Start of Input records

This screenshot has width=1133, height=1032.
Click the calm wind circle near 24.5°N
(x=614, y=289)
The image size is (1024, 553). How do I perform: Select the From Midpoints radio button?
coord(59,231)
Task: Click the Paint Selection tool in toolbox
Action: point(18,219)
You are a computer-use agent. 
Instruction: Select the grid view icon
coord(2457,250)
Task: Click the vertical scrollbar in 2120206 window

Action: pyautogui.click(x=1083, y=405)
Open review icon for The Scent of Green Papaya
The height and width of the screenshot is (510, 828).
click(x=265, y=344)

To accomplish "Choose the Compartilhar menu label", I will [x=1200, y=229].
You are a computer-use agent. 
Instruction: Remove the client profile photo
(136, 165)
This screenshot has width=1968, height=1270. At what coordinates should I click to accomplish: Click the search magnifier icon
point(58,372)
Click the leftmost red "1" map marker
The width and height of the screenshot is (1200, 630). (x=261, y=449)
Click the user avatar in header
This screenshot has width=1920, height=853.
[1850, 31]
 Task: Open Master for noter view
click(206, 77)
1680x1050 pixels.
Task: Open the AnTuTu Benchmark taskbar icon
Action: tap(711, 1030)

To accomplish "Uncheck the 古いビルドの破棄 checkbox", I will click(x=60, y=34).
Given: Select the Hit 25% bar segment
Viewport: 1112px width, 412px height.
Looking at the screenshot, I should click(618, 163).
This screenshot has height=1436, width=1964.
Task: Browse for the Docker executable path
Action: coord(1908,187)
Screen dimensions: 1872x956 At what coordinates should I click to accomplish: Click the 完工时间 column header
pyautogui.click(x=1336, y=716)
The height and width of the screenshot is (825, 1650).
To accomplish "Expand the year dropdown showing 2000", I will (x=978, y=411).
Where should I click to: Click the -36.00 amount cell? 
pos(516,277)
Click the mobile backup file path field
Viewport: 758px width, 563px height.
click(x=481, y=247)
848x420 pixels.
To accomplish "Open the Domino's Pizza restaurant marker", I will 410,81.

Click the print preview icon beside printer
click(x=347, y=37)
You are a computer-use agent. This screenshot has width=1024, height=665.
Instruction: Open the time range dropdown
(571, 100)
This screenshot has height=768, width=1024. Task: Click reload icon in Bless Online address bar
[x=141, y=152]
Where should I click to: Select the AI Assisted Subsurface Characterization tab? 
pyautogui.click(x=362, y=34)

End of Input records

◆ Direction ◆
Convert every line of the records above into a JSON array of strings, one string per line, omitting blank lines.

◆ Task solution ◆
[
  "This screenshot has width=1133, height=1032.",
  "Click the calm wind circle near 24.5°N",
  "(x=614, y=289)",
  "The image size is (1024, 553). How do I perform: Select the From Midpoints radio button?",
  "coord(59,231)",
  "Task: Click the Paint Selection tool in toolbox",
  "Action: point(18,219)",
  "You are a computer-use agent. ",
  "Instruction: Select the grid view icon",
  "coord(2457,250)",
  "Task: Click the vertical scrollbar in 2120206 window",
  "Action: pyautogui.click(x=1083, y=405)",
  "Open review icon for The Scent of Green Papaya",
  "The height and width of the screenshot is (510, 828).",
  "click(x=265, y=344)",
  "To accomplish \"Choose the Compartilhar menu label\", I will [x=1200, y=229].",
  "You are a computer-use agent. ",
  "Instruction: Remove the client profile photo",
  "(136, 165)",
  "This screenshot has width=1968, height=1270. At what coordinates should I click to accomplish: Click the search magnifier icon",
  "point(58,372)",
  "Click the leftmost red \"1\" map marker",
  "The width and height of the screenshot is (1200, 630). (x=261, y=449)",
  "Click the user avatar in header",
  "This screenshot has width=1920, height=853.",
  "[1850, 31]",
  " Task: Open Master for noter view",
  "click(206, 77)",
  "1680x1050 pixels.",
  "Task: Open the AnTuTu Benchmark taskbar icon",
  "Action: tap(711, 1030)",
  "To accomplish \"Uncheck the 古いビルドの破棄 checkbox\", I will click(x=60, y=34).",
  "Given: Select the Hit 25% bar segment",
  "Viewport: 1112px width, 412px height.",
  "Looking at the screenshot, I should click(618, 163).",
  "This screenshot has height=1436, width=1964.",
  "Task: Browse for the Docker executable path",
  "Action: coord(1908,187)",
  "Screen dimensions: 1872x956 At what coordinates should I click to accomplish: Click the 完工时间 column header",
  "pyautogui.click(x=1336, y=716)",
  "The height and width of the screenshot is (825, 1650).",
  "To accomplish \"Expand the year dropdown showing 2000\", I will (x=978, y=411).",
  "Where should I click to: Click the -36.00 amount cell? ",
  "pos(516,277)",
  "Click the mobile backup file path field",
  "Viewport: 758px width, 563px height.",
  "click(x=481, y=247)",
  "848x420 pixels.",
  "To accomplish \"Open the Domino's Pizza restaurant marker\", I will 410,81.",
  "Click the print preview icon beside printer",
  "click(x=347, y=37)",
  "You are a computer-use agent. This screenshot has width=1024, height=665.",
  "Instruction: Open the time range dropdown",
  "(571, 100)",
  "This screenshot has height=768, width=1024. Task: Click reload icon in Bless Online address bar",
  "[x=141, y=152]",
  "Where should I click to: Select the AI Assisted Subsurface Characterization tab? ",
  "pyautogui.click(x=362, y=34)"
]